PROBLEM DESCRIPTION ▸ Print the material underneath in full, keeping every line exactly as it is.

*** DATA EXTRACTS Section Begins ***

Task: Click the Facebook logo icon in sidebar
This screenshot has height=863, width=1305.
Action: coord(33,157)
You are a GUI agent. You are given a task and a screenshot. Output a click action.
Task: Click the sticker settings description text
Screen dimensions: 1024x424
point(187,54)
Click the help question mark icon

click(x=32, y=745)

*** DATA EXTRACTS Section Ends ***

ANSWER AREA ▸
Task: Click the Facebook logo icon in sidebar
This screenshot has height=863, width=1305.
Action: coord(33,157)
You are a GUI agent. You are given a task and a screenshot. Output a click action.
Task: Click the sticker settings description text
Screen dimensions: 1024x424
point(187,54)
Click the help question mark icon

click(x=32, y=745)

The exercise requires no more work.